Webster and Watson (2002) made an earlier argument about literature reviews in IS that is still relevant: a good review is concept-centric, not author-centric. The failure mode of a traditional review is what my notes call "the author parade," where the review simply walks through a sequence of papers in chronological order, summarizing each one in turn. That structure tells the reader what each author argued but does not synthesize across them. It does not tell you what the field as a whole believes, where the disagreements are, or what questions remain open. A concept-centric review organizes around the ideas themselves, uses individual papers as evidence for or against positions, and produces an integrated picture of what is known and what is not.

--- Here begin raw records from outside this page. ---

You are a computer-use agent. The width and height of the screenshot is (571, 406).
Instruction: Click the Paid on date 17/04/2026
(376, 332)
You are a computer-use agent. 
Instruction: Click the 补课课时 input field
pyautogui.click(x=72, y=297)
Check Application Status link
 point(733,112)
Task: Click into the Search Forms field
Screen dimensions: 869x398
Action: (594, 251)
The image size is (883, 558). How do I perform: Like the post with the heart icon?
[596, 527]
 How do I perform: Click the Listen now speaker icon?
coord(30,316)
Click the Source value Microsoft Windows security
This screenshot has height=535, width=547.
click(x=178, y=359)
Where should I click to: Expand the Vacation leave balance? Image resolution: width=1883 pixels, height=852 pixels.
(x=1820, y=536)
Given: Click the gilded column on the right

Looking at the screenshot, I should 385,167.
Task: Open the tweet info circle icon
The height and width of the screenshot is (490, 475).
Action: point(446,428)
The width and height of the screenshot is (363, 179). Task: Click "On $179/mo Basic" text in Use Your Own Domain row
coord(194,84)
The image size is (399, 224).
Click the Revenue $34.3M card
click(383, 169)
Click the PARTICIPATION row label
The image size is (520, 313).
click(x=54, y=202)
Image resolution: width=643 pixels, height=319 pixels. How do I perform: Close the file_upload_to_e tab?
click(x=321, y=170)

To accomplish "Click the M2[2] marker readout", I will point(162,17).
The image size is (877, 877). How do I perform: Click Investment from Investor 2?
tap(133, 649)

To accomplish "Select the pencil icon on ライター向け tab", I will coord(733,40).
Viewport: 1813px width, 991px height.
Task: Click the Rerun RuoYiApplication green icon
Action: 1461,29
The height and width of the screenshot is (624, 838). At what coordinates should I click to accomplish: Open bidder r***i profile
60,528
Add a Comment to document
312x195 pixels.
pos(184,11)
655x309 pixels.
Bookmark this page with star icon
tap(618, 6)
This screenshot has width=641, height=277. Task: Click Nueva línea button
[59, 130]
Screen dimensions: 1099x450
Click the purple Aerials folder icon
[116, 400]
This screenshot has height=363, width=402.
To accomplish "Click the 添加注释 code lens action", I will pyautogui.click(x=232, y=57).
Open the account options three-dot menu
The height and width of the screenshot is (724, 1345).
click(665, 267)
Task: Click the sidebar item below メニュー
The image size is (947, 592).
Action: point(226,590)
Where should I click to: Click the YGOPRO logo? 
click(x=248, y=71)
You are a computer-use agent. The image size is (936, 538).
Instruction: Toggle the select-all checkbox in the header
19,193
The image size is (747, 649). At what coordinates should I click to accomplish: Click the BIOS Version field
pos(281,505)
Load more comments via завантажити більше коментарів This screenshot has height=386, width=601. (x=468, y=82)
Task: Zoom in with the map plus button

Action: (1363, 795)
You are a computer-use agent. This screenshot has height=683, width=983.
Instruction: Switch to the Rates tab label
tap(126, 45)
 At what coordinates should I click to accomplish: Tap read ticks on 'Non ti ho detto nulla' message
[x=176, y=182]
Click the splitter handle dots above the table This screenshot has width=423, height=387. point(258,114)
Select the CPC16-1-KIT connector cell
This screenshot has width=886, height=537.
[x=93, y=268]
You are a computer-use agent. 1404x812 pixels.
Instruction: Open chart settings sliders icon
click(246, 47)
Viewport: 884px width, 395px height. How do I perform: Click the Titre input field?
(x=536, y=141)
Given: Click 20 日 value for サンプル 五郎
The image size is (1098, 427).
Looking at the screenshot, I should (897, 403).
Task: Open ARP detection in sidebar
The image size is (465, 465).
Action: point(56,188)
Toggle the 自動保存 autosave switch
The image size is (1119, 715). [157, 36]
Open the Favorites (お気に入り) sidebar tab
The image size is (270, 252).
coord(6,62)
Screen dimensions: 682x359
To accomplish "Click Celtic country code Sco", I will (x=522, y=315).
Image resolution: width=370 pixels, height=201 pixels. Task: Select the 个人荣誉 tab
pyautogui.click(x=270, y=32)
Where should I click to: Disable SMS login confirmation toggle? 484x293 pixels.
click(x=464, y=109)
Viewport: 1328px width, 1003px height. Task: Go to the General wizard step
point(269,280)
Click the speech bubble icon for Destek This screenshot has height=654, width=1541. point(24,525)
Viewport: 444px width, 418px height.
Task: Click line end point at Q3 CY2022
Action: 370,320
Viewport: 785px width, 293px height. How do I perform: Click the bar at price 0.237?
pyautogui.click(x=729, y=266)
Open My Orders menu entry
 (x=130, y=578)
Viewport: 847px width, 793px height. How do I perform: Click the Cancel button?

The quality problem in IS systematic reviews is real and under-discussed. The method constrains source selection more than it constrains analysis. Following a documented search protocol gives you a defensible source set, but what you do with those sources, how you code them, what categories you impose, how you handle contradictory findings, still requires interpretive judgment. I have read IS systematic reviews that searched fifteen databases with carefully documented inclusion criteria and then coded the included papers in ways that seemed to confirm the authors' prior expectations. The method's transparency stops at the screening stage. The synthesis quality depends on intellectual honesty and methodological care that no protocol can fully guarantee.

The boundary definition problem is also underestimated. Deciding what counts as relevant is harder than it sounds. If my review asks about "AI adoption in healthcare organizations," does a paper about AI diagnostic tools in radiology count? What about a paper about electronic health record adoption that does not mention AI explicitly but discusses predictive analytics? What about a paper about AI in pharmaceutical research with no organizational component? Each boundary decision seems small, but they accumulate. Two researchers starting from the same question can end up with source sets that overlap only partially, and the synthesized pictures they build can look quite different. A good SLR documents boundary decisions explicitly so readers can evaluate them.

Contrast this with how industry analyst firms like Gartner approach their research. Gartner's reports and briefings, accessible through the Gartner newsroom, are produced quickly by expert analysts who synthesize primary research, practitioner interviews, and vendor briefings. The output is influential and often more current than academic reviews. But the methodology is not published. You cannot reproduce a Gartner Magic Quadrant or a Hype Cycle position from the description in the report. You have to trust the analysts' judgment. This is not necessarily bad, expert judgment has real value, but it is structurally identical to the narrative review problem that systematic reviews were designed to address. The academic SLR takes longer precisely because it is trying to make the judgment process auditable.

My notes from Topic 11 of my comps preparation also flag a newer concern: AI-assisted systematic reviews. Tools like large language models can help with search, screening, and summarization tasks. But Susarla et al. (2023) argue that AI tools create risks of hallucination, fabricated references, shallow synthesis, and poor contextualization when used without careful human supervision. The AI can make a review faster. It cannot make it better unless a human remains responsible for fact-checking, theoretical grounding, and scholarly judgment at every stage. Using AI output as if it were paper-backed synthesis is exactly the kind of shortcut that undermines what systematic reviewing is supposed to achieve.

I think about this when I'm planning my own literature reviews. The honest version of a systematic review is not just following the steps. It is being willing to include papers that challenge your argument, to report findings that complicate your story, and to write the limitations section with real specificity about what your search protocol might have missed.